Matthias Troyer wrote:

> Oh yes, there can be a huge difference. Let me just give a few
> reasons:
>
> 1) in the applications we talk about we have to regularly send huge
> contiguous arrays of numbers (stored e.g. in a matrix, vector,
> valarray or multi_array) over the network. The typical size is 100
> million numbers upwards. I'll stick to 100 million as a typical
> number in the following. Storing these 100 million numbers already
> takes up 800 MByte, and nearly fills the memory of the machine, and
> this causes problems:
>
> a) copying these numbers into a buffer using the serialization
> library needs another 800 MB of memory that might not be available
>
> b) creating MPI data types for each member separately mean storing
> at least 12 bytes (4 bytes each for the address, type and count), for
> a total of 1200 MBytes, instead of just 12 bytes. Again we will have
> a memory problem
>
> But the main issue is speed. Serializing 100 million numbers one by
> one, requires 100 million access to the network interface, while
> serializing the whole block at one just causes a single call, and the
> rest will be done by the hardware.

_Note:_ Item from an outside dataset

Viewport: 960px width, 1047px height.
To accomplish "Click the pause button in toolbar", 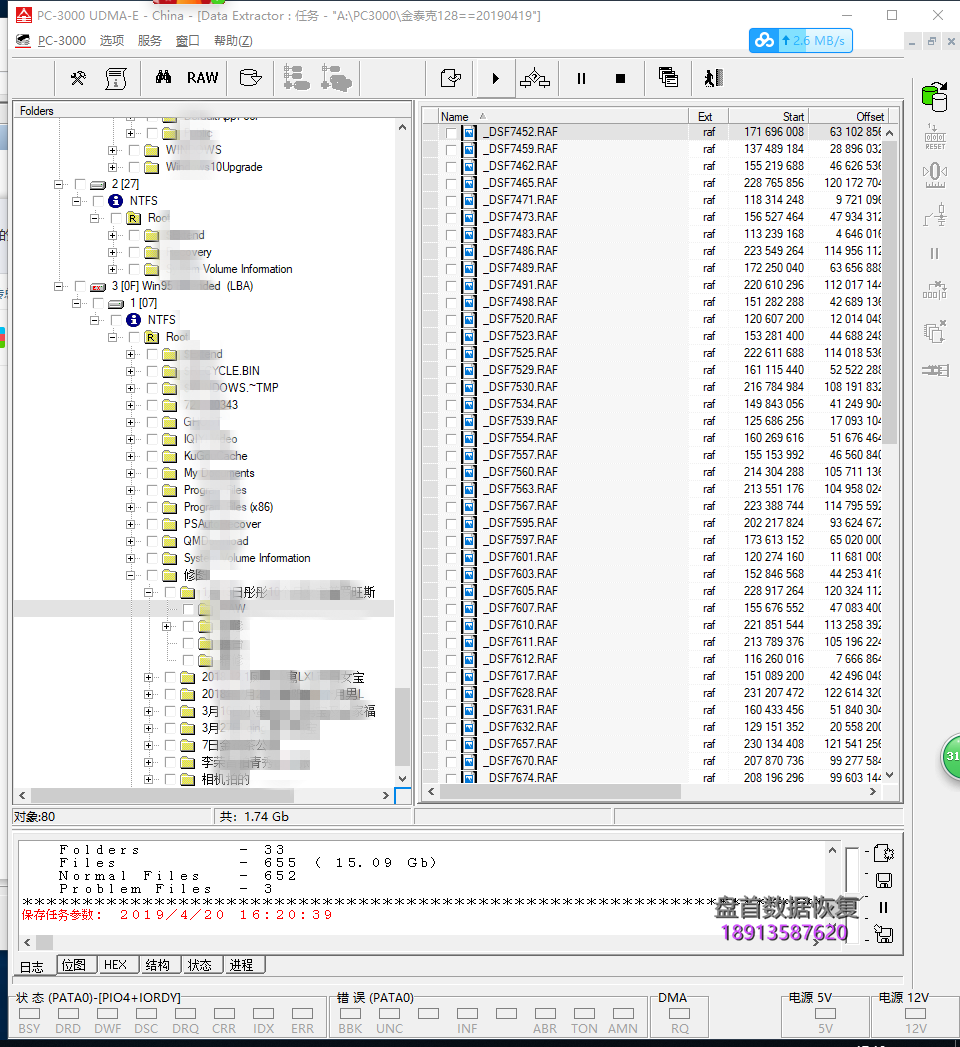I will (x=581, y=78).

The reason why we cannot
> afford this overhead is that actually on modern high performance
> networks
>
> ** the network bandwidth is the same as the memory bandwidth **

This makes sense, thank you. I just want to note that contiguous arrays of
double are handled equally well by either approach under discussion; an
mpi_archive will obviously include an overload for double[]. I was
interested in the POD case. A large array of 3x3 matrices wrapped in
matrix3x3 structs would probably be a good example that illustrates your
point (c) above. (a) and (b) can be avoided by issuing multiple MPI_Send
calls for non-optimized sequence writes.